Hassett’s appointment underscores the administration’s commitment to substantial fiscal reforms. These reforms span across trade, energy, regulations, and tax policies, aiming to usher in what Hassett describes as a “golden age” for the American economy.

Corporate Tax Cuts and Economic Growth

Central to Hassett’s economic philosophy is the belief that corporate tax cuts benefit workers by increasing wages. This stance challenges the notion that such cuts only benefit wealthy capitalists. The administration is considering reducing the corporate tax rate from 21% to 15%, a move they argue will stimulate economic growth and job creation.

“The best economic evidence suggests that workers pay more than half, and likely three-quarters, of the cost of the corporate tax. Thus, cutting business taxes is a tax cut for working Americans,” Adam Michel said.

Hassett’s research emphasizes the importance of extending certain tax provisions, such as full expensing, to boost investment and growth. This approach aligns with the administration’s goal of creating a more favorable environment for businesses and workers alike.

Tackling Inflation and Energy Policy

Inflation remains a significant concern, with the administration claiming that rates under the current Biden presidency are higher than during Trump’s tenure. Hassett argues that domestic energy production is crucial for minimizing inflation, highlighting the interconnectedness of energy policy and economic stability.

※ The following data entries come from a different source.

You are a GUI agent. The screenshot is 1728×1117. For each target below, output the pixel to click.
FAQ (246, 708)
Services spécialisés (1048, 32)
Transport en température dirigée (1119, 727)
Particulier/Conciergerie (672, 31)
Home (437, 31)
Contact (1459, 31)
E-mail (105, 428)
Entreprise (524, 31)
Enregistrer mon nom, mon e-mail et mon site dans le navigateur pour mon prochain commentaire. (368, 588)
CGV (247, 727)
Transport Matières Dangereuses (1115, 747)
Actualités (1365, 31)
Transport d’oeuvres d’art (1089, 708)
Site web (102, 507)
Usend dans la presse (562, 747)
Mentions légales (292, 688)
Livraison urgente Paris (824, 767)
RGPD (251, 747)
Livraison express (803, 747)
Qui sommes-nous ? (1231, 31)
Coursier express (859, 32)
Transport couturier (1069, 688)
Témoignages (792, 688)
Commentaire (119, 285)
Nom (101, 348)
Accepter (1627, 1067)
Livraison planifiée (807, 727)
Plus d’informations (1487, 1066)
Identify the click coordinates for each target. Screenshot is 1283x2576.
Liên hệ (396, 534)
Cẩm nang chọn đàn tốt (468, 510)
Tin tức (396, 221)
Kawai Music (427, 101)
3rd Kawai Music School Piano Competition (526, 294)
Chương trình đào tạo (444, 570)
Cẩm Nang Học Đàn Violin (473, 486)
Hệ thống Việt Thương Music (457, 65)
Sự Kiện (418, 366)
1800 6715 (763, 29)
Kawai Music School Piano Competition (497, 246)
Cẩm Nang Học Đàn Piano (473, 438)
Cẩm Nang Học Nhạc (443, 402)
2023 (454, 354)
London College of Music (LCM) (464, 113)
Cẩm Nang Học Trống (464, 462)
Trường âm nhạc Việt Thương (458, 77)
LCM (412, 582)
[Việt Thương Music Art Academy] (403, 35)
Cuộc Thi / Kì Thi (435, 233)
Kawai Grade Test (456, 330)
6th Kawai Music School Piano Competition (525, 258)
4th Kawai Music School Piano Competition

“When the people who are trying to cause panic over President Trump’s trade policy simulate what it’s going to do, they don’t account for all the other policies. So President Trump is drill, baby, drill and deregulate and tax cuts and reduce spending,” Hassett said.

This comprehensive approach to tackling inflation includes not only energy policy but also trade strategies. Trump’s use of tariffs as a negotiation tactic, as seen in recent Colombian negotiations, is part of a broader economic strategy that Hassett supports.

Fiscal Responsibility and Debt Reduction

Hassett’s research on effective debt reduction strategies advocates for spending cuts over tax increases. His studies suggest that successful fiscal consolidations typically involve a higher percentage of spending cuts rather than tax hikes.

This approach to fiscal responsibility aligns with the administration’s goal of reining in government spending while promoting economic growth. Hassett’s understanding of tariffs as taxes on Americans further highlights his broader economic perspective and commitment to fiscal prudence.